- EXERCISE BRIEF
Locate the string "file" throughout the material and copy every line in which it occurs.

(Beginning of INPUT DATA)

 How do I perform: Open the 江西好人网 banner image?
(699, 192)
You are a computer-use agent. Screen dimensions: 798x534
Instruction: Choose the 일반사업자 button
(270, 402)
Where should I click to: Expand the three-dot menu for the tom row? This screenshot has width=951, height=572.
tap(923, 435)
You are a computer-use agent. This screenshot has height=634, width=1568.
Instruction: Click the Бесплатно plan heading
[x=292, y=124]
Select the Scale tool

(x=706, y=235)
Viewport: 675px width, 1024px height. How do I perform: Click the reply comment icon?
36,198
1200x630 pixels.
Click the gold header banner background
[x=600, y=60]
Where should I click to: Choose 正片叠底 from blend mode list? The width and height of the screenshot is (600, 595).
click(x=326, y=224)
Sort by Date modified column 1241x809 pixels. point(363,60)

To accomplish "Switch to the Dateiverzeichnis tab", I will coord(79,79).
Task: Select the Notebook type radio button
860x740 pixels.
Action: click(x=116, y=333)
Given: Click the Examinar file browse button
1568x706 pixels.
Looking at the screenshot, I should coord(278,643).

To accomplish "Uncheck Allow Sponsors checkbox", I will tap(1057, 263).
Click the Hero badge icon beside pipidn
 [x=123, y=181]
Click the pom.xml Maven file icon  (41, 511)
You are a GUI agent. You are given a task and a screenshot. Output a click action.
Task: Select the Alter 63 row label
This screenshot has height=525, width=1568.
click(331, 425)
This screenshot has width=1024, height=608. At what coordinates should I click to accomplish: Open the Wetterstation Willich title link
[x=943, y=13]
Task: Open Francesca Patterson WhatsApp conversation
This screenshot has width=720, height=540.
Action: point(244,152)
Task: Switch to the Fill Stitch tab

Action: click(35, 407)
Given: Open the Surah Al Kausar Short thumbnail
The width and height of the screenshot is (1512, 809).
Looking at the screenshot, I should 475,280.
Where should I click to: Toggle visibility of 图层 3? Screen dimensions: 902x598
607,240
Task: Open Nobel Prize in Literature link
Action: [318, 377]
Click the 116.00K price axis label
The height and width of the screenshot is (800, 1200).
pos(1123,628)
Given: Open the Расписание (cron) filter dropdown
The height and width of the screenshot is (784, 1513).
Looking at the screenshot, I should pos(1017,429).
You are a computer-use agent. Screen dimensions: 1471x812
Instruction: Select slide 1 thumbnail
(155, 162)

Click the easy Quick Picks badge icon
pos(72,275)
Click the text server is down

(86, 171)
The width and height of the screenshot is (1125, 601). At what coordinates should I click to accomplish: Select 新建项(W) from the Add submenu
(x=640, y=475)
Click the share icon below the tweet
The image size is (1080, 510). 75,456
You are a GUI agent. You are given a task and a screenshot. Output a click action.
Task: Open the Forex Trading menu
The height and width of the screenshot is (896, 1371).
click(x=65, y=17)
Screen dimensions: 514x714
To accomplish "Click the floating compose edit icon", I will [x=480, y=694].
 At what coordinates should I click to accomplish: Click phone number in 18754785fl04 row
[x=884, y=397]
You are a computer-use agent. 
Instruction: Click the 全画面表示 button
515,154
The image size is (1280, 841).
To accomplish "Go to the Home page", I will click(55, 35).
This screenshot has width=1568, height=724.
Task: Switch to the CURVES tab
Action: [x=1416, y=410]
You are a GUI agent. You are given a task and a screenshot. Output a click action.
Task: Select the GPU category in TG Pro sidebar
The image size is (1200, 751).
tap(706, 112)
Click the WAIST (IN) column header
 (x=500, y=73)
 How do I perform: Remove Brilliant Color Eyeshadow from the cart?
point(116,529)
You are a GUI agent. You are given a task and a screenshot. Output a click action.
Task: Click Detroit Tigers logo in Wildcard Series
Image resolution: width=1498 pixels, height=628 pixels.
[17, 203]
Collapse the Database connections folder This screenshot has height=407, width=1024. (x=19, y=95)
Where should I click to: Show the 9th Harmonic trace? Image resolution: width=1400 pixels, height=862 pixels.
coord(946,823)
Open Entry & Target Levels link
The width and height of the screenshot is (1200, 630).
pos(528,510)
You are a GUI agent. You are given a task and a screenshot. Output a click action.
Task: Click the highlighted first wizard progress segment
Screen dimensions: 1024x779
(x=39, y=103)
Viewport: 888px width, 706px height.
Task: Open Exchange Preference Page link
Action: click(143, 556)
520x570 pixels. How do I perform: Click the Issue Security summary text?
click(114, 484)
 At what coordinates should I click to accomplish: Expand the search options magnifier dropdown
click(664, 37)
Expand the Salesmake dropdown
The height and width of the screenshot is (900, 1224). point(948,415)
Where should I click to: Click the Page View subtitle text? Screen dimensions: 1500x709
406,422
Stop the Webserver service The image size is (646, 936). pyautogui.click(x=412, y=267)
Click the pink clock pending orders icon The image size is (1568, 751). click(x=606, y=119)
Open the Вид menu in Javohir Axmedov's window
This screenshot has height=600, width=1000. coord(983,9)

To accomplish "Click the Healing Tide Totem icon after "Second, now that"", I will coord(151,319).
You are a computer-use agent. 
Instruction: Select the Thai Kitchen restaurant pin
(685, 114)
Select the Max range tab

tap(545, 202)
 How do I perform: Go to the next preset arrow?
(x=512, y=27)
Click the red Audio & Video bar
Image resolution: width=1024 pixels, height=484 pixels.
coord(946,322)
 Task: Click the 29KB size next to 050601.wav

(End of INPUT DATA)

- WRITTEN SOLUTION
Given: Click the Examinar file browse button
Click the pom.xml Maven file icon  (41, 511)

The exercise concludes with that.